The web is filled with less-than-ideal retail e-commerce websites that are losing dollars over simple design flaws. This blog series shares tips on retail e-commerce usability, covering how to improve different parts of a retail e-commerce website.

Power Browsing

A customer can walk around a department store and look for a pair of shorts for several hours. Are the shorts all kept in one area? No, they are dispersed among different designers. Are all of the designers in one area? No, they are categorized by targeted age group or price range. Is everything available out on the floor? Of course not! There is a stock room full of merchandise and multiple stores across the country or around the world that might have the pair of shorts in the size and color you are looking for.

Online shopping gives retailers the advantage to let customers find what they want without leaving their chair. That is if the site’s navigation system and design doesn’t hide it from them.

Here are a few tips on how to make browsing on a retail ecommerce site useful.

1. Let Customers Refine their Browse

  • After choosing a main category to shop under, it is ideal for a user to be able to refine the selection they have made.
      - The most common way to do this is by including a left navigation that reveals all of the different options the user can check/uncheck, with the items re-populating based on the customer’s selections- A more recent change on retail ecommerce websites is the mega drop-down menu that doesn’t appear until the user clicks on a header category.

2. Let them Sort!

  • Offer “Sort By” options in addition to the filters to give the users a chance to explore by price, relevancy, popularity, designer, style, etc.

3. Viewing Options

  • All sites should know this by now. Let users choose how many items they want to see on a page at one time. A “View All” option should always be available to users when categories of items have say 200 items or fewer.

4. More than Breadcrumbs

  • When you are using filtering systems it is important to clearly display what categories have already been chosen by the user to prevent them from getting lost in their browse.
  • A clear path between product pages and the user’s browse (with customized selections/sorts) should always be available (e.g., “Back to Results”)
  • Customers should have the option to deselect categories and clear all the selections with one click.

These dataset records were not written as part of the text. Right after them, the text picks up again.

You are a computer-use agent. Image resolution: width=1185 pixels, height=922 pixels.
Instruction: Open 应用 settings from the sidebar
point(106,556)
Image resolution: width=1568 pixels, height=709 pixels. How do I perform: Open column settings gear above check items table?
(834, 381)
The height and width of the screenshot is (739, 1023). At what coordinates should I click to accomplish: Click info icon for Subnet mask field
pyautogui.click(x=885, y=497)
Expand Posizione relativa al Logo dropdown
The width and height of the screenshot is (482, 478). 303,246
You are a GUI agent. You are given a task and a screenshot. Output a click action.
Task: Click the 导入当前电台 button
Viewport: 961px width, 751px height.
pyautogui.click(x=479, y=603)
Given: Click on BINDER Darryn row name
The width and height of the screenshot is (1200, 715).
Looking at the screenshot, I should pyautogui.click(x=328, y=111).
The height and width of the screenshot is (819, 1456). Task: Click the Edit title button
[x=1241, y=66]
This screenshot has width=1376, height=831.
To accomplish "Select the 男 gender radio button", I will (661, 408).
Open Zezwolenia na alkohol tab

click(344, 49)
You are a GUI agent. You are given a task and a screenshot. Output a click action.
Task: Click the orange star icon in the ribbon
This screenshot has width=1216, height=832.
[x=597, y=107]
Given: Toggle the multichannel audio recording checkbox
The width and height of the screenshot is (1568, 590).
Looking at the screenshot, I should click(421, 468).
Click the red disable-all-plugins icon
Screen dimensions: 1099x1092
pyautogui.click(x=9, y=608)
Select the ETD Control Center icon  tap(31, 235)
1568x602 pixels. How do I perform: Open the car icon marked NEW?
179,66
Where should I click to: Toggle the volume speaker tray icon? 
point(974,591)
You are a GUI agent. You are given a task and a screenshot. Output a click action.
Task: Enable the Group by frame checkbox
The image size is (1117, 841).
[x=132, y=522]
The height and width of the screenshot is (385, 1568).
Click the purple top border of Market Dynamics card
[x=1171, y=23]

5. Show the Customer’s Progress

  • Don’t let customers drown in merchandise - let them know how many pages you are going to show them and where they are at all times (e.g., “Showing 75-95 of 560 items,” “Page 13 of 62″).

6. Back and Forth Action

  • Make sure users can add items to their shopping cart and return to where they were in their personalized search.

While there are many more specific attributes you can use to improve your retail e-commerce website’s browsing function, remember that the main goal is keep the customer on the purchase pathway. Always consider how you can make your website easier to shop and easier to use!